Oh...and the one to really look out for is "needs radiator" or "needs heater core."
That means, "It experienced a major overheat and probably cracked heads or blew headgaskets but either I don't know that or I'm pretending I don't."
Radiators are cheap. Head gasket labor (as in, "I don't pay myself so it's free!") is also...but if you haven't bargained for it...
Lesley
SuperDork
1/19/12 12:55 p.m.
ClemSparks wrote:
Oh...and the one to really look out for is "needs radiator" or "needs heater core."
That means, "It experienced a major overheat and probably cracked heads or blew headgaskets but either I don't know that or I'm pretending I don't."
Radiators are cheap. Head gasket labor (as in, "I don't pay myself so it's free!") is also...but if you haven't bargained for it...
Yup. My 323's rad went, by the time I noticed the engine was overheating – I had just enough time to get off a major highway before it blew. Poor little thing, it still turned over, sort of, but there was very little compression. I found a used engine ($150) and the vendor, a mechanic, charged me $700 parts and labor to install it... along with a new rad.
I couldn't have fixed that mess for any cheaper than that.

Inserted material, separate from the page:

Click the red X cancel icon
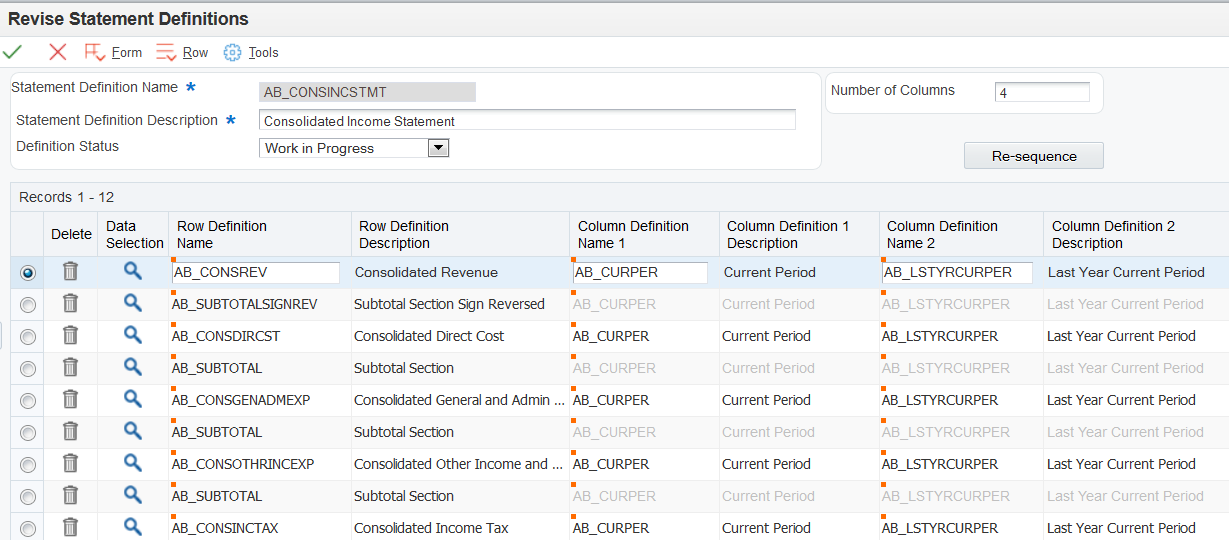58,52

Yeah, I would interpret bad headgasket to mean one of two things. A running and driving car that overhears or has some other symptom, or a car that lost all the coolant and was driven until it stopped running.
saab 2.1s tend to actually blow their headgaskets too..
You also need to factor in whether that engine is known to have head gasket issues.
I've bought two nice Thunderbirds for less than $400 each because of "bad head gaskets." The 3.8 Ford six was notorious for that.
In both cases, the "professional mechanic" had already replaced them once, along with adding a slew of new parts. ...except they used the old head bolts.
I see that quite a bit- often continues to say "still runs and drives". Great. So you are going out and washing down the cylinder walls with coolant.
I always assume that to mean "needs engine".
It could mean anything from Needs headgasket" to "Engine melted and fused, needs everything"
Streetwiseguy wrote:
"A mechanic told me several months ago that I need a head gasket, but I couldn't afford it, so I drove it till it quit."
that's what i was going to post, almost word for word.
cwh wrote:
http://miami.craigslist.org/pbc/cto/2751704240.html
02 Durango, looks good, 850.00. That could be a candidate.
It's a 4.7. Most likely overheated from a blocked radiator. Probably warped the heads up good, but a surface will fix that. put in a new rad and HG's and it would be good to go for several thousand miles....
http://grassrootsmotorsports.com/forum/grm/head-gasket-on-96previa-sc-tips/44495/page1/
I bought this one "Needs Headgasket" months ago and am about to tackle the job. Wish me luck!
Just to insert a bit of optimism in the thread: "I'm a pessimist, and when my car started losing coolant, I automatically assumed the worst."